### Aim of the exercise
Write the records below out again. Match them exactly.
***** Entries supplied *****
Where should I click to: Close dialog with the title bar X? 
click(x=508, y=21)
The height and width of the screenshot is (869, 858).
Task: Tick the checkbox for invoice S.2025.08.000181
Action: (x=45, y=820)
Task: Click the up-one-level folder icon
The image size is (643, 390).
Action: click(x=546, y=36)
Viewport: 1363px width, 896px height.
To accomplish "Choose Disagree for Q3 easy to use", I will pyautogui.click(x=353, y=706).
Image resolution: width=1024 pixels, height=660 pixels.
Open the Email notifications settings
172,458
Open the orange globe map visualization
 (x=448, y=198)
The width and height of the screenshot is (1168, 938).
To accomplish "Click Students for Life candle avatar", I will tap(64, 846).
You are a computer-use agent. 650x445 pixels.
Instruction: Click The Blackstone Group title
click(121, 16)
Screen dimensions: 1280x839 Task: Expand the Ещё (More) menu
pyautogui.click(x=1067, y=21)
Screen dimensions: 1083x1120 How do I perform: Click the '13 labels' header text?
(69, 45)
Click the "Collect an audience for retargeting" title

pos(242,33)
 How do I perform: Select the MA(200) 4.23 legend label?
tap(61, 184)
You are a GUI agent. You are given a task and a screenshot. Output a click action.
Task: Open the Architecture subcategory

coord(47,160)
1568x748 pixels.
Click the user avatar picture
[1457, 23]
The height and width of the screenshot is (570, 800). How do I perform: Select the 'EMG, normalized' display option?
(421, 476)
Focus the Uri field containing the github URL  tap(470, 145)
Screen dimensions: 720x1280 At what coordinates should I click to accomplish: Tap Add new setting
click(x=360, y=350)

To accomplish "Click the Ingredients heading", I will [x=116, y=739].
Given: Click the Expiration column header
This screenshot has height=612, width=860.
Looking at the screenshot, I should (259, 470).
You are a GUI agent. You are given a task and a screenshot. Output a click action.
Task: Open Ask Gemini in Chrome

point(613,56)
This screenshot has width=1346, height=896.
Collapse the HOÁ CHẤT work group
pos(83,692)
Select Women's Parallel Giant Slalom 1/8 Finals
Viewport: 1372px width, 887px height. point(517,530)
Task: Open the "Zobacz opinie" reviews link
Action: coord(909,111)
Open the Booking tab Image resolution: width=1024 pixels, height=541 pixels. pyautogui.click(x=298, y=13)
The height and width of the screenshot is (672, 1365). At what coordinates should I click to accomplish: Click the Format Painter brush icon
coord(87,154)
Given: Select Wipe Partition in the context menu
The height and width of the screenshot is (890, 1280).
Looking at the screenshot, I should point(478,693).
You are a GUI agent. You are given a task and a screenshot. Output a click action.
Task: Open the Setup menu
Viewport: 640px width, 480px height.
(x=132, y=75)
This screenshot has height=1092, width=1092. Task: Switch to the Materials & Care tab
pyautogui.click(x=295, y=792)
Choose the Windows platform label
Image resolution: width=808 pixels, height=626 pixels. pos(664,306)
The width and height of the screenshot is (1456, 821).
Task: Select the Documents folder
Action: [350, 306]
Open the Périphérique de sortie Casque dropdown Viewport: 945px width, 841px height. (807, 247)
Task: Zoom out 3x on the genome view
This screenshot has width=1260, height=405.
*****
### Task response
Where should I click to: Close dialog with the title bar X? 
click(x=508, y=21)
The height and width of the screenshot is (869, 858).
Task: Tick the checkbox for invoice S.2025.08.000181
Action: (x=45, y=820)
Task: Click the up-one-level folder icon
The image size is (643, 390).
Action: click(x=546, y=36)
Viewport: 1363px width, 896px height.
To accomplish "Choose Disagree for Q3 easy to use", I will pyautogui.click(x=353, y=706).
Image resolution: width=1024 pixels, height=660 pixels.
Open the Email notifications settings
172,458
Open the orange globe map visualization
 (x=448, y=198)
The width and height of the screenshot is (1168, 938).
To accomplish "Click Students for Life candle avatar", I will tap(64, 846).
You are a computer-use agent. 650x445 pixels.
Instruction: Click The Blackstone Group title
click(121, 16)
Screen dimensions: 1280x839 Task: Expand the Ещё (More) menu
pyautogui.click(x=1067, y=21)
Screen dimensions: 1083x1120 How do I perform: Click the '13 labels' header text?
(69, 45)
Click the "Collect an audience for retargeting" title

pos(242,33)
 How do I perform: Select the MA(200) 4.23 legend label?
tap(61, 184)
You are a GUI agent. You are given a task and a screenshot. Output a click action.
Task: Open the Architecture subcategory

coord(47,160)
1568x748 pixels.
Click the user avatar picture
[1457, 23]
The height and width of the screenshot is (570, 800). How do I perform: Select the 'EMG, normalized' display option?
(421, 476)
Focus the Uri field containing the github URL  tap(470, 145)
Screen dimensions: 720x1280 At what coordinates should I click to accomplish: Tap Add new setting
click(x=360, y=350)

To accomplish "Click the Ingredients heading", I will [x=116, y=739].
Given: Click the Expiration column header
This screenshot has height=612, width=860.
Looking at the screenshot, I should (259, 470).
You are a GUI agent. You are given a task and a screenshot. Output a click action.
Task: Open Ask Gemini in Chrome

point(613,56)
This screenshot has width=1346, height=896.
Collapse the HOÁ CHẤT work group
pos(83,692)
Select Women's Parallel Giant Slalom 1/8 Finals
Viewport: 1372px width, 887px height. point(517,530)
Task: Open the "Zobacz opinie" reviews link
Action: coord(909,111)
Open the Booking tab Image resolution: width=1024 pixels, height=541 pixels. pyautogui.click(x=298, y=13)
The height and width of the screenshot is (672, 1365). At what coordinates should I click to accomplish: Click the Format Painter brush icon
coord(87,154)
Given: Select Wipe Partition in the context menu
The height and width of the screenshot is (890, 1280).
Looking at the screenshot, I should point(478,693).
You are a GUI agent. You are given a task and a screenshot. Output a click action.
Task: Open the Setup menu
Viewport: 640px width, 480px height.
(x=132, y=75)
This screenshot has height=1092, width=1092. Task: Switch to the Materials & Care tab
pyautogui.click(x=295, y=792)
Choose the Windows platform label
Image resolution: width=808 pixels, height=626 pixels. pos(664,306)
The width and height of the screenshot is (1456, 821).
Task: Select the Documents folder
Action: [350, 306]
Open the Périphérique de sortie Casque dropdown Viewport: 945px width, 841px height. (807, 247)
Task: Zoom out 3x on the genome view
This screenshot has width=1260, height=405.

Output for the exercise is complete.